Growing up in the 21st century, I quite sadly have to admit, the DailyMail or Mashable Snapchat stories or BuzzFeed Facebook articles with bold clickbait headlines usually end up being my predominant way of accessing news stories. 99% of the time whilst reading through the articles I also end up distracted by a new BuzzFeed personality quiz that will pop up while I’m reading so whatever important global news I was being informed on ends up interrupted. Someone will then ask “did you hear about *insert important news story here* and I end up having to pretend I know exactly about what they’re talking about and not which SpongeBob Squarepants character best suits my personality. (I got Squidward click here and do it yourself, you know you want to.)

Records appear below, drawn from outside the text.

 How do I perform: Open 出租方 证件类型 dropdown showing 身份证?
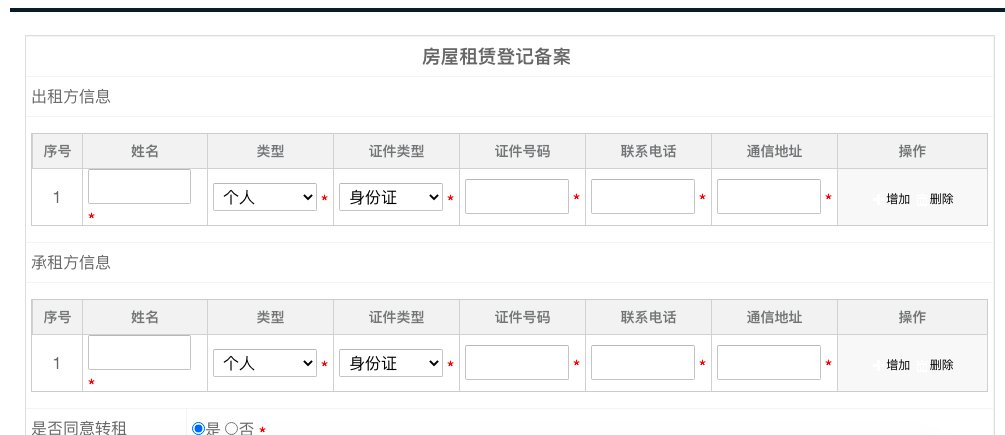click(391, 197)
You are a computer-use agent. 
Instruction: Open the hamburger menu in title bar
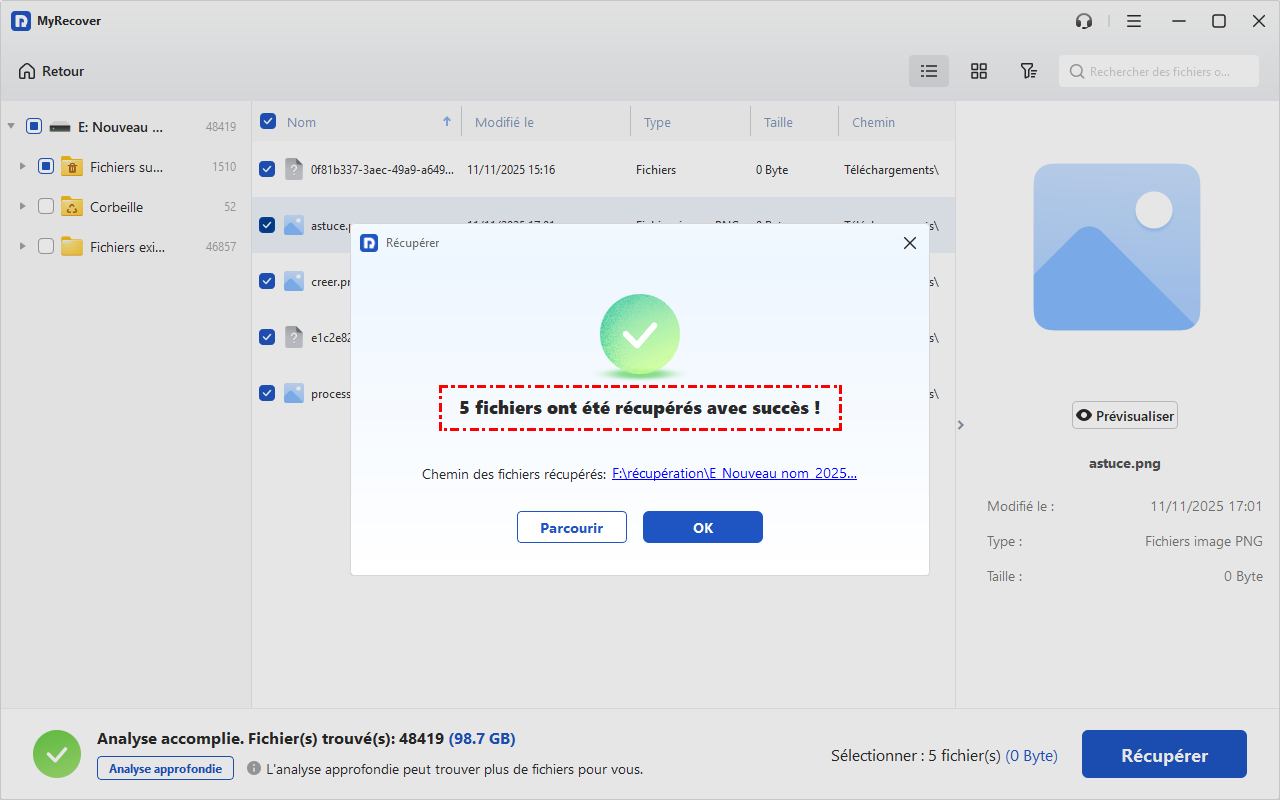coord(1134,21)
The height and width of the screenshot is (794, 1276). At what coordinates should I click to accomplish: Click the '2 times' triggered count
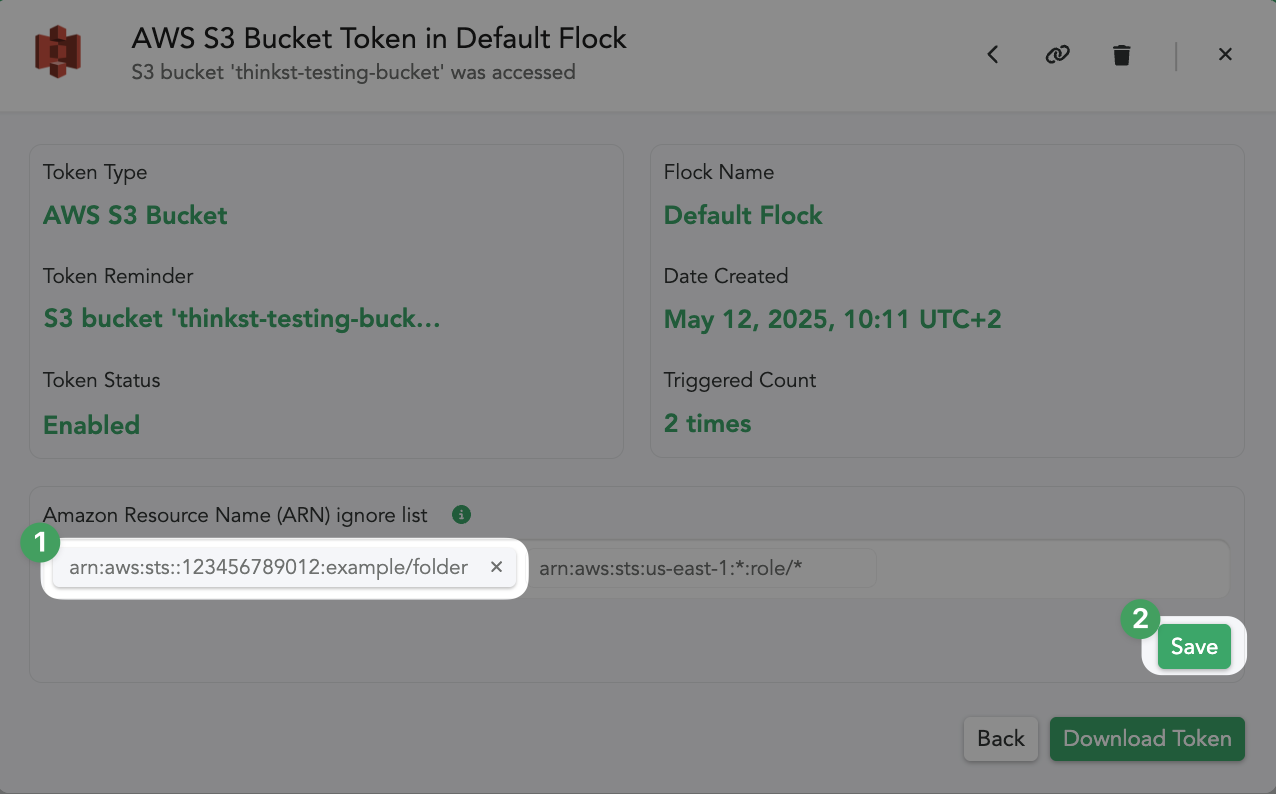pyautogui.click(x=708, y=423)
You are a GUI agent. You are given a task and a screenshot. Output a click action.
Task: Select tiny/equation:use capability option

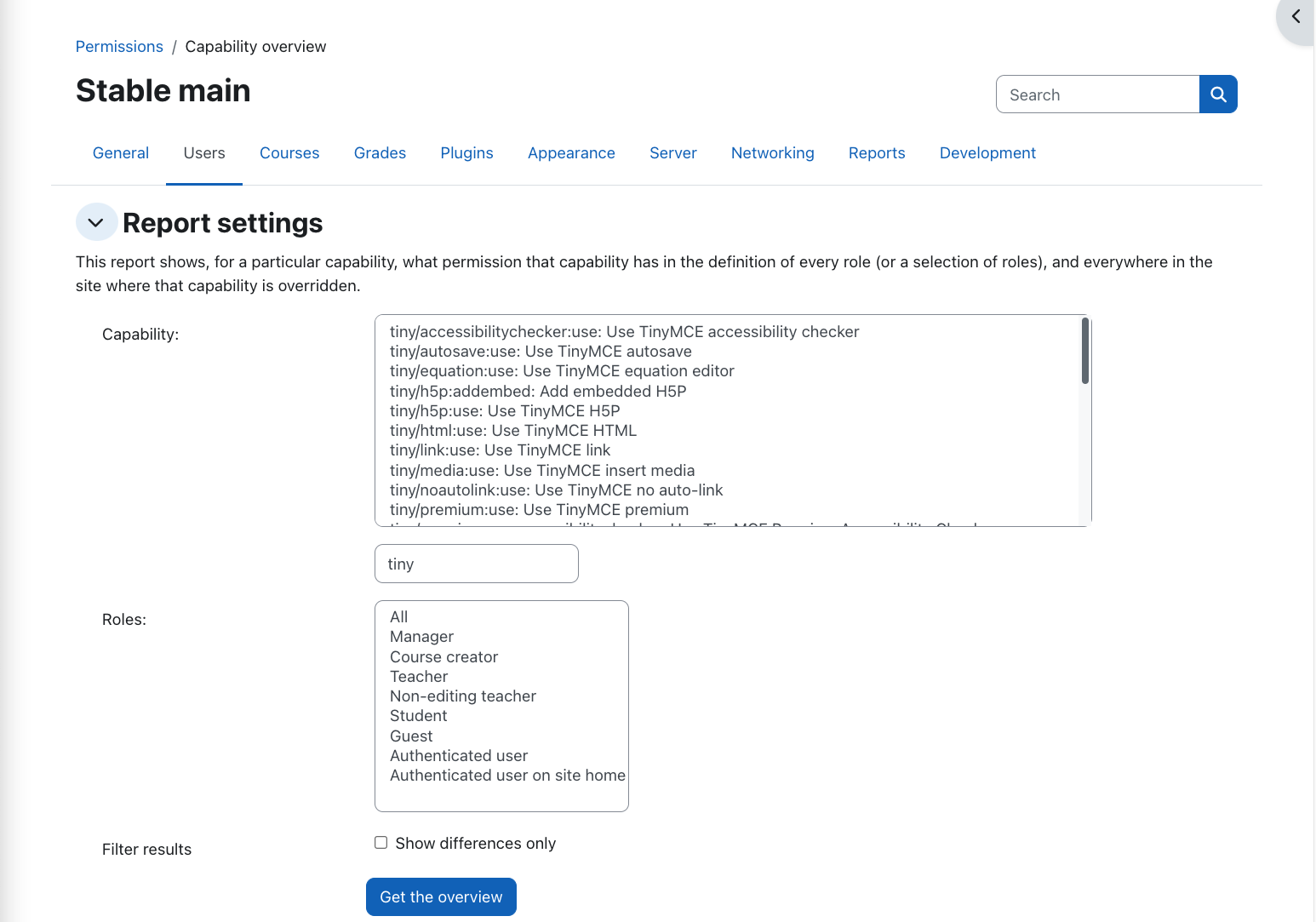pos(562,371)
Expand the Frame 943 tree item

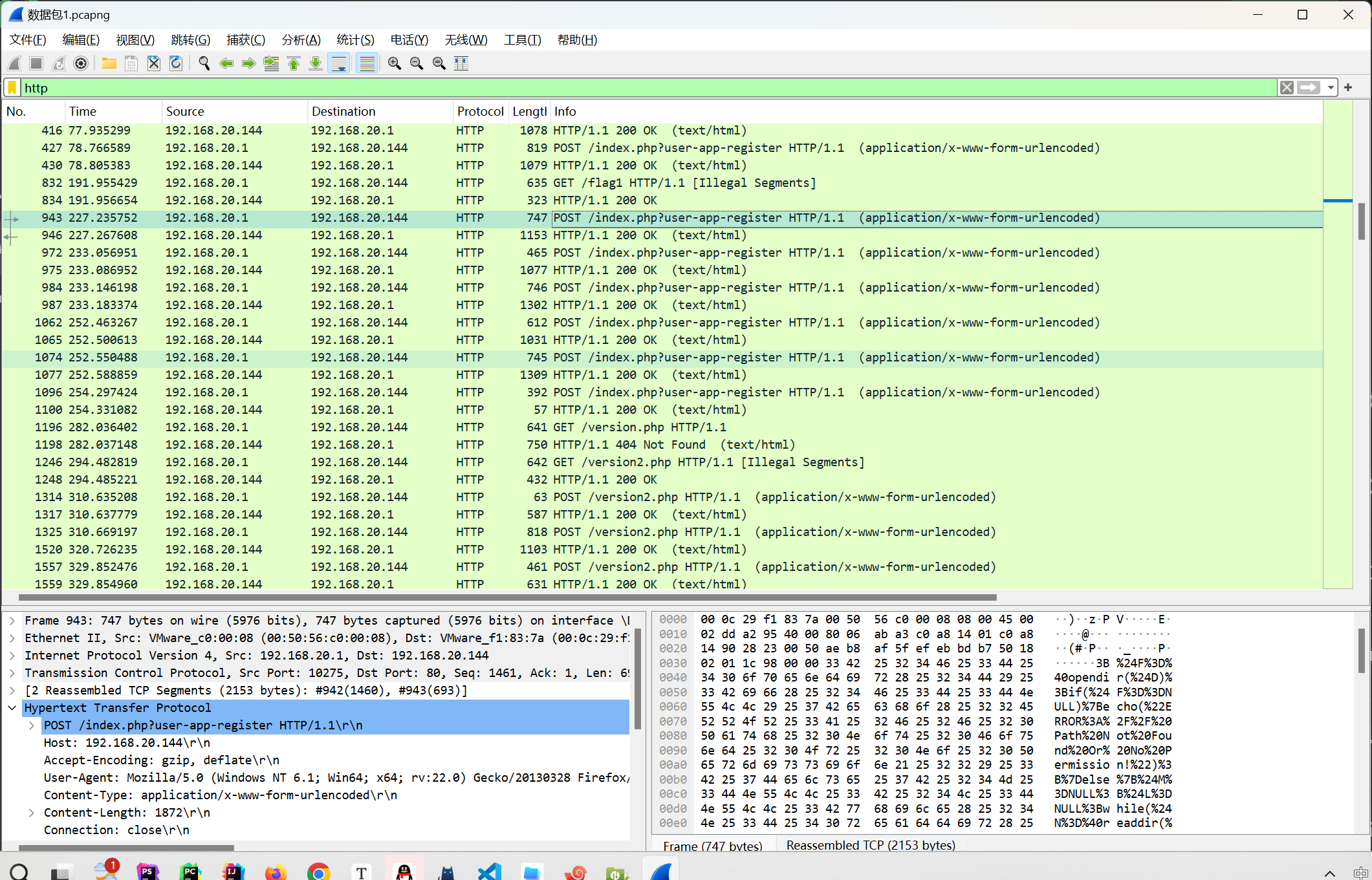(x=12, y=621)
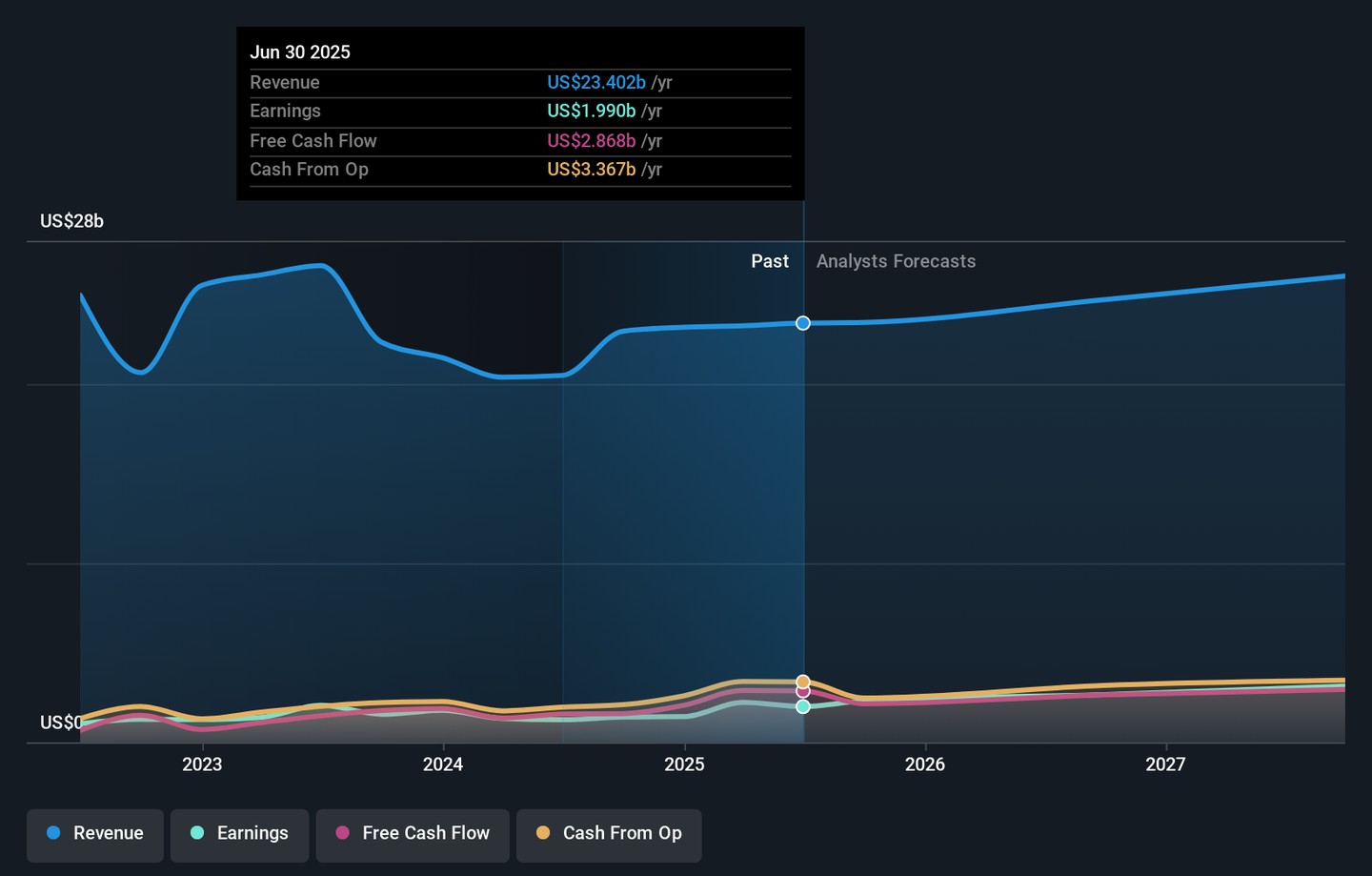Toggle the Cash From Op legend button
The height and width of the screenshot is (876, 1372).
(x=609, y=834)
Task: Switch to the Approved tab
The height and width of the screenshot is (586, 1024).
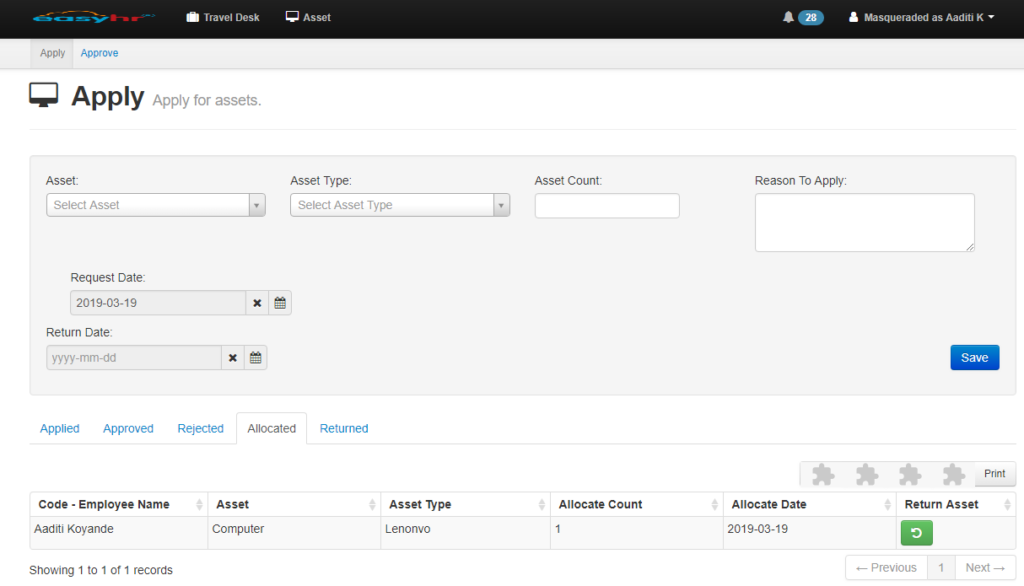Action: (x=127, y=428)
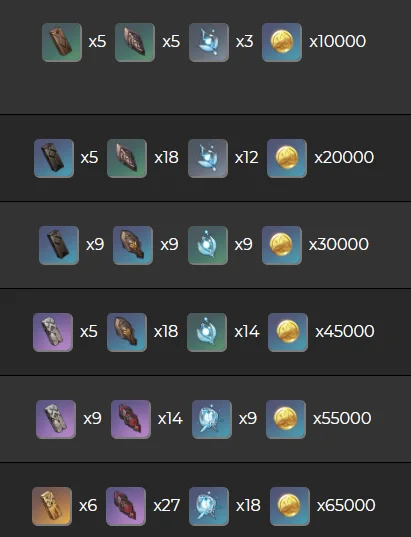
Task: Select the coin icon beside x20000
Action: pos(287,158)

Just by reading the above paragraph, it is very easily determined that the majority of millennials follow the same footsteps as myself and our news sources are in no way at all what our parents would consider “news”. They do however serve great purpose for satisfying our entertainment needs. It’s actually quite alarming to think individuals of our age are more likely to click on an article titled “19 Pictures that will make you want to get a dog immediately” or “18 people who took the art of laziness to a whole new level” than an article titled “These Men Were Accused of Mutilating, Harming, Or Assaulting Patients. But They Could Have Been Registered As Doctors Again.”
In Noah Robischon’s “How BuzzFeed’s Jonah Peretti is Building a 100-Year Media Company” which is definitely worth the read, three main points to take away are Peretti’s influences: Paramount Pictures, CNN and Jay Z. The revolutionary impacts of the three being:
- Paramount’s self-cast of talent and its own distribution channel in the form of theatres “that allowed them to adapt and change as the market changed,” says Peretti
- Ted Turner’s (CNN) ability to use satellite and cable technology to operate 24-hour news at only a fraction of what the networks expenses were
- Growing up listening to Jay Z whose music was filled with “boasts—selling more albums, earning more money, amassing more bling” . Compared to his indie-rock loving friends who despised mainstream media and a “deeply tortured relationship with popularity” Peretti felt the opposite and that whatever he wanted to create, he wanted it big.
BuzzFeed’s power to relate to a range of audiences and be accessible through a range of platforms, adapting and changing as we as a population do the same, has contributed to its great success. Whether all its’ “news” is considered reliable is questionable, but it’s ability to inform audiences on important stories like “Which Of The “Friends” Characters Voted For Trump?” is amazing.